Data to examine: Begin
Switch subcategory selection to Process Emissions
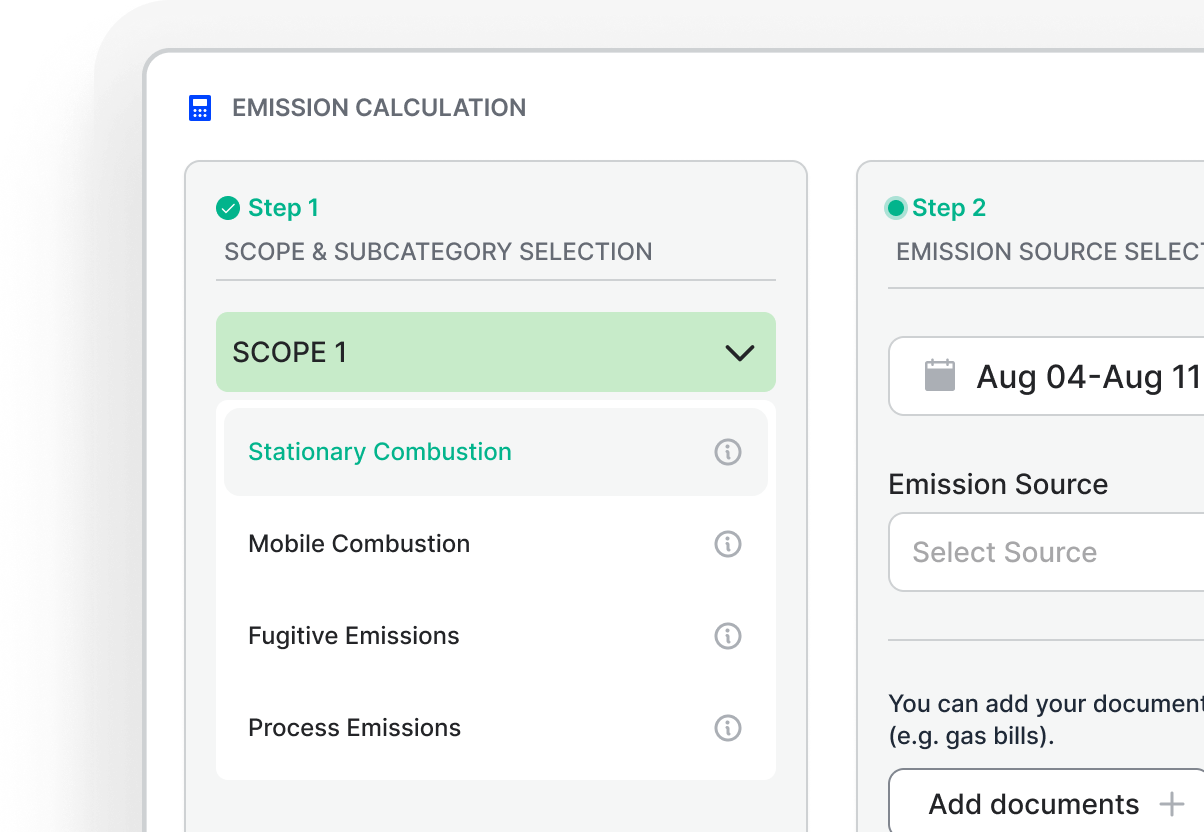 tap(354, 728)
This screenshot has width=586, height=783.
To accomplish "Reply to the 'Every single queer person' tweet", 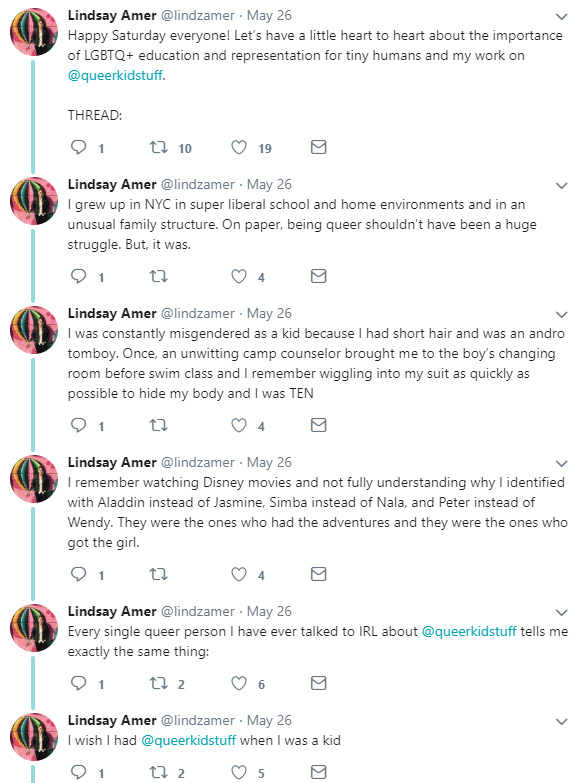I will pos(78,683).
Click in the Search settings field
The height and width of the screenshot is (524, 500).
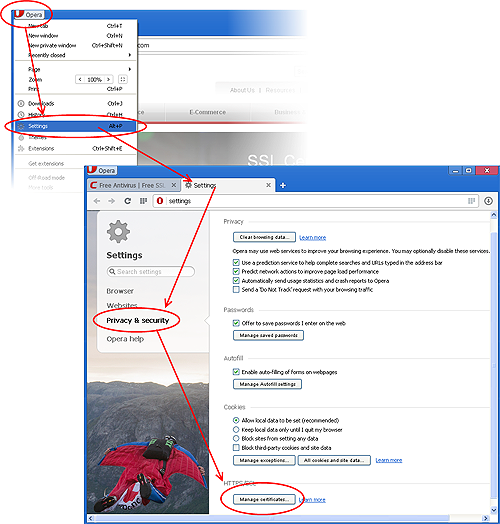(151, 271)
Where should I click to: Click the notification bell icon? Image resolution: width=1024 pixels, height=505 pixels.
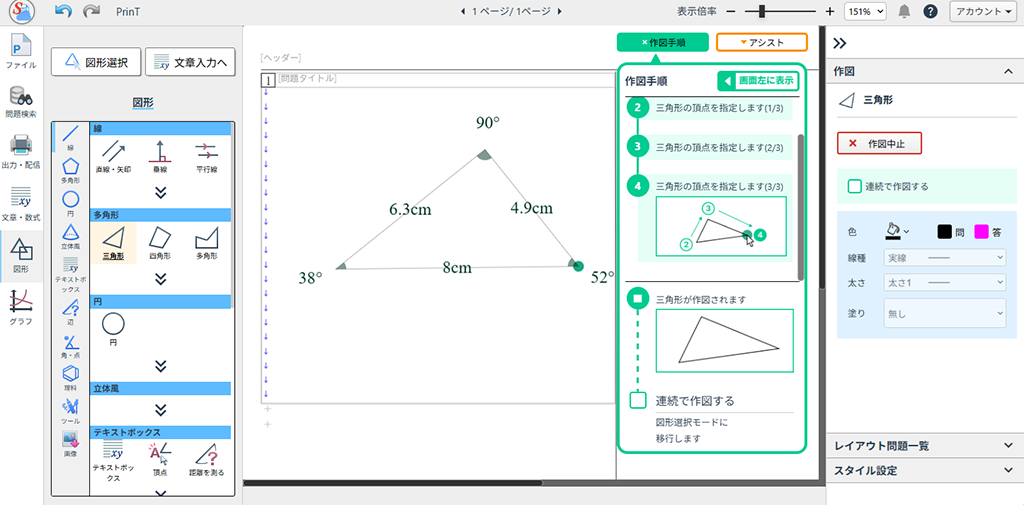904,12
Data to examine: End
◆ **Instructions for the task**: Omitting all pictures, retype exactly the lines from the line containing "Where should I" down to the last line above, both ends included.

◆ **Solution**:
Where should I click to: Click the notification bell icon? Image resolution: width=1024 pixels, height=505 pixels.
904,12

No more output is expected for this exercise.